Trump wants to punish America’s northern and southern neighbours for failing to control the flow of illegal migrants and illicit drugs across the border. If so, though its effectiveness remains to be seen, the punishment is just.

The same goes for tariffs on China, whose global economic conduct is appalling. Any step taken to slow down China’s quest for strategic supremacy should be welcomed, even if it comes at a price.

The EU is about to be penalised for mistreating the US, though Trump didn’t specify exactly which offences he means. That doesn’t really matter: the EU mistreats everything and everyone it comes in contact with, and in any number of ways, take your pick.

If Trump indeed plans to impose tariffs on America’s largest trade partners for punitive and strategic reasons, he’ll find no disagreement in these quarters. But he genuinely seems to think that the US will also derive an economic benefit, and there I think he is wrong.

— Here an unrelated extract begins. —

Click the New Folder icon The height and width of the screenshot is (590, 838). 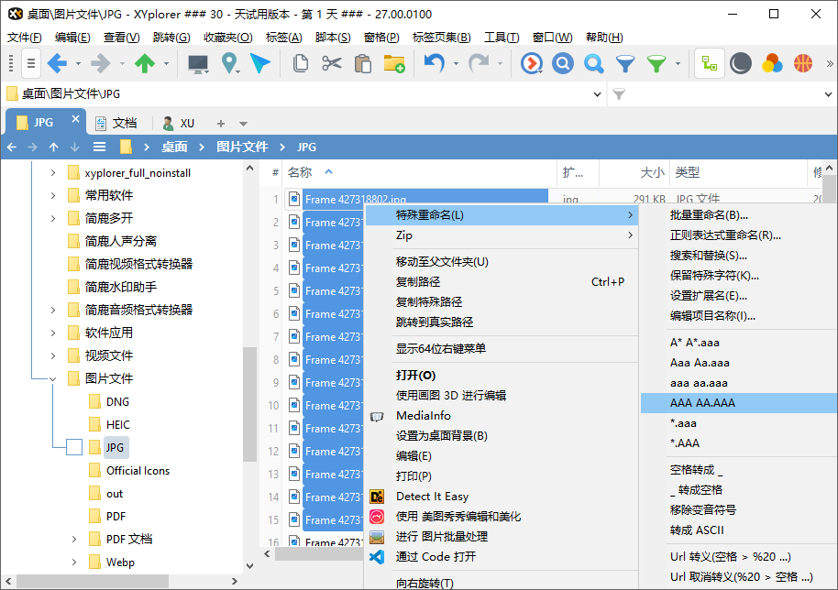click(x=394, y=63)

“We’re going to put tariffs on chips. We’re going to put tariffs on oil and gas. That will happen fairly soon, think around the 18th of February, and we’re going to put a lot of tariffs on steel,” Trump said.

“Tariffs don’t cause inflation. They cause success,” he added, conceding, however, that there could be “temporary, short term disruption”. “But the tariffs are going to make us very rich and very strong,” he said.

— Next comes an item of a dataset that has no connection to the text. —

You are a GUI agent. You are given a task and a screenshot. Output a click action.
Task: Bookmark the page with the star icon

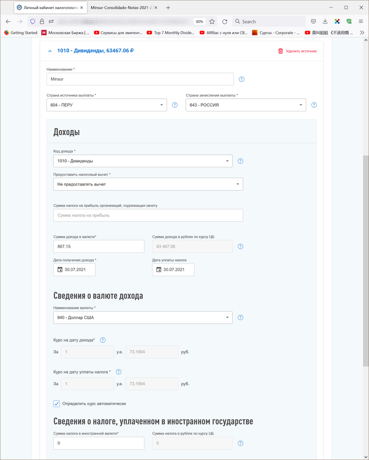(x=212, y=22)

The statement about inflation and success is simply wrong, as any economist will confirm. In his first term, Trump provided direct proof of this when he slapped tariffs on steel. As a result, he protected some 3,000 jobs in the US steel industry – while causing the collateral damage of about 70,000 job losses in industries dependent on steel.

America may get away with levying tariffs on oil and gas, considering that her own hydrocarbon industries are in rude health. Her economy may suffer if foreign producers retaliate in kind, but in general energy autarky is a distinct and good prospect for the US economy. That’s more than one can say for her other industries.

Imposing tariffs on chips, for example, is cloud cuckoo land, considering that 68 per cent of the world’s chips, and over 90 per cent of the most advanced ones, come from Taiwan – and most of the rest from China.

Tariffs will make chips more expensive, driving up the price of all products that use them, which nowadays is to say just about all products. When it takes more money to chase the same volume of goods, inflation ensues – this is plain common sense and the ABC of economics.

One wonders what they taught young Donald at Wharton, but whatever it was it certainly wasn’t that “tariffs cause success”. The disruption they’ll produce may indeed be “temporary, short-term”, but only if Trump stops them after a while. Otherwise they’ll cause lasting damage.

Trump does come both rough and smooth, and his bag of goodies is very much mixed. But on balance his first policies are at least interesting and mostly promising.

By contrast, our own government policies are a different mixed bag, delivering as they do both doom and gloom. There are things HMG can learn from the US president — but won’t.